El rápido crecimiento de la inteligencia artificial ha provocado una coincidencia poco común entre tres figuras que compiten directamente en esta industria; Elon Musk, Sam Altman y Dario Amodei, quienes han planteado la necesidad de prestar mayor atención a los riesgos que acompañan el desarrollo de sistemas cada vez más avanzados.

Amodei, responsable de Anthropic, publicó un planteamiento en el que pidió a las compañías tecnológicas bajar el ritmo de la carrera por aumentar las capacidades de sus modelos.

Amodei considera que los avances podrían llegar a un punto en el que los sistemas sean capaces de desarrollar nuevas habilidades a una velocidad superior a la capacidad de los investigadores para entender cómo funcionan y establecer mecanismos efectivos de control.

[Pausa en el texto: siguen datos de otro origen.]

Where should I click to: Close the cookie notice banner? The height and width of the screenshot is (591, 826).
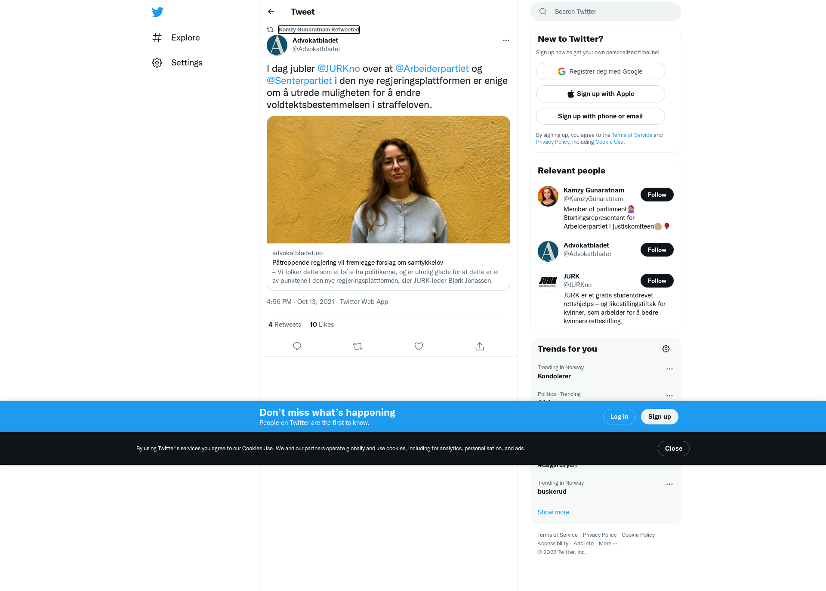click(674, 449)
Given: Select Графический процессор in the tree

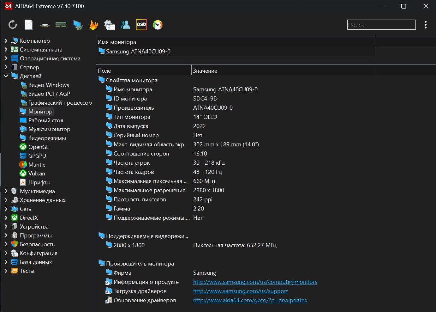Looking at the screenshot, I should (x=60, y=103).
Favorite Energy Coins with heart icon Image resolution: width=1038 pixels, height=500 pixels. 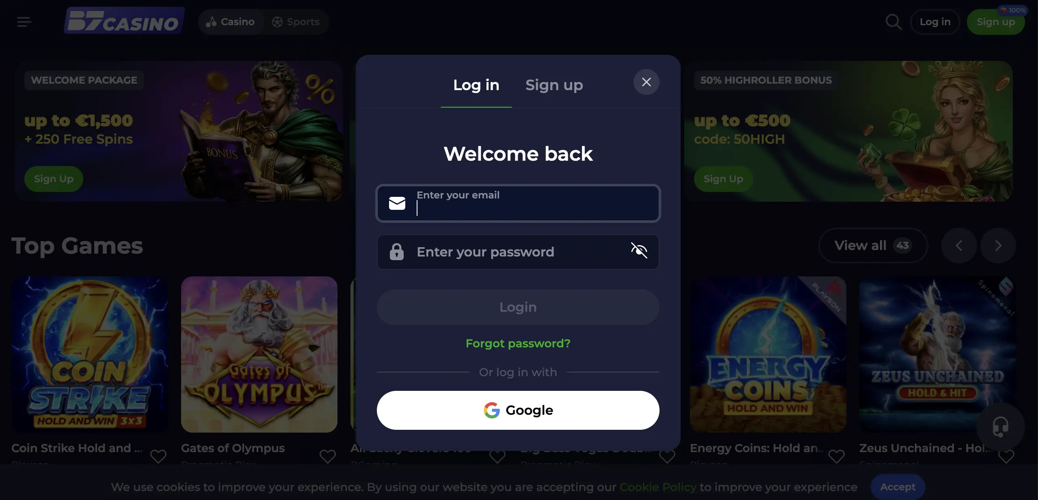pyautogui.click(x=837, y=456)
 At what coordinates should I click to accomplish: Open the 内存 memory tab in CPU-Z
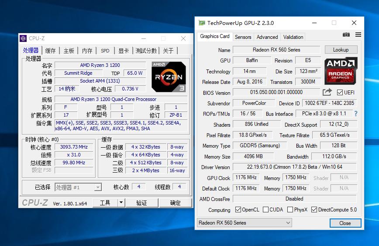click(x=87, y=51)
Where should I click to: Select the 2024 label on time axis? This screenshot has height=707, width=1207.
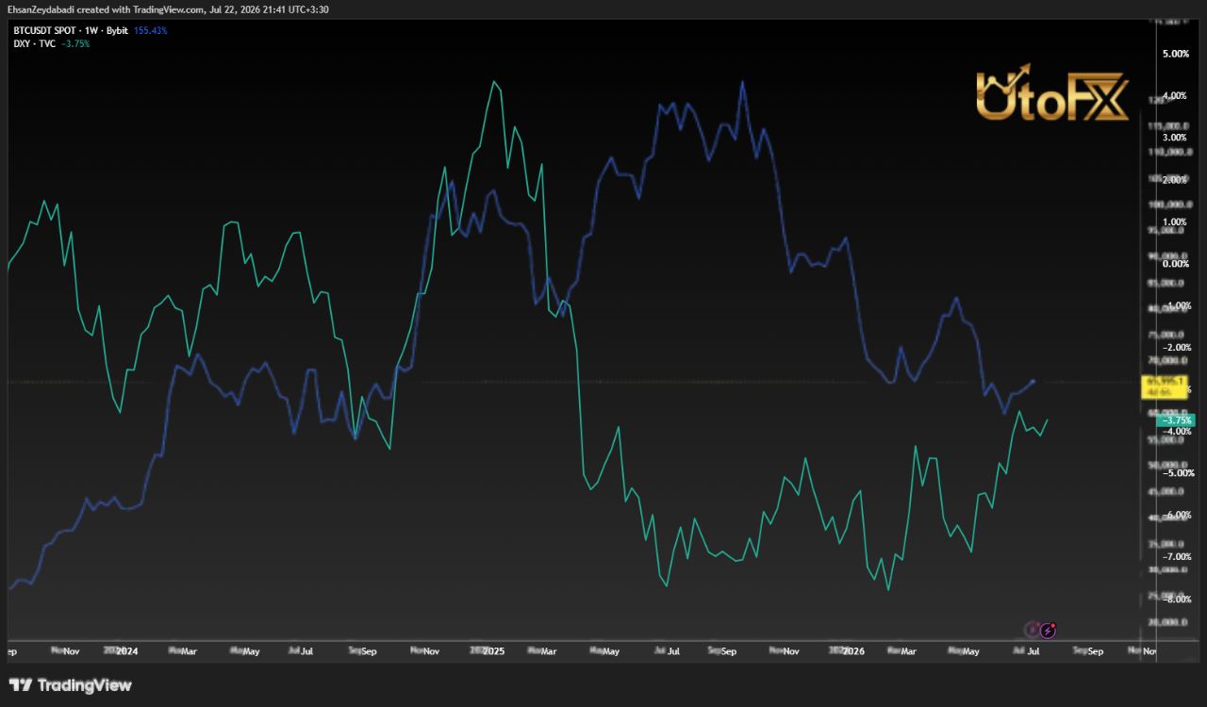(126, 651)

“Hay peligros reales. Durante demasiado tiempo la industria le mintió a la gente sobre el hecho de que esta tecnología tenía riesgos”, sostuvo durante una entrevista con CBS.

El planteamiento también recibió el respaldo de Sam Altman, quien señaló que OpenAI está dispuesta a permitir la participación de evaluadores externos de seguridad con acceso a sus sistemas. Musk, por su parte, reaccionó al planteamiento de Amodei con un mensaje breve: “Dario tiene razón”.

Una carrera que genera dudas

Entre los escenarios que preocupan a los especialistas se encuentran el uso de la IA para ciberataques, fraude, vigilancia y otras actividades ilícitas, además de la posibilidad de que agentes autónomos puedan ejecutar tareas cada vez más complejas sin una supervisión humana suficiente.

Amodei incluso ha advertido sobre la posibilidad de que múltiples agentes de IA lleguen a coordinar operaciones a gran escala en internet si sus capacidades continúan aumentando al ritmo actual.

El debate también toca la competencia tecnológica entre Estados Unidos y China. Frenar el desarrollo mientras otros países continúan avanzando podría representar un riesgo estratégico, pero mantener la velocidad actual también plantea interrogantes sobre la capacidad de controlar los sistemas más avanzados.

Por eso, Amodei propone mayor cooperación entre las empresas y los gobiernos para establecer reglas comunes de seguridad y mecanismos de supervisión.

La coincidencia entre Musk, Altman y Amodei no significa que hayan planteado exactamente las mismas medidas, pero sí refleja una preocupación compartida; que la carrera por construir una IA más potente avance más rápido que la capacidad para garantizar que esa tecnología pueda mantenerse bajo control.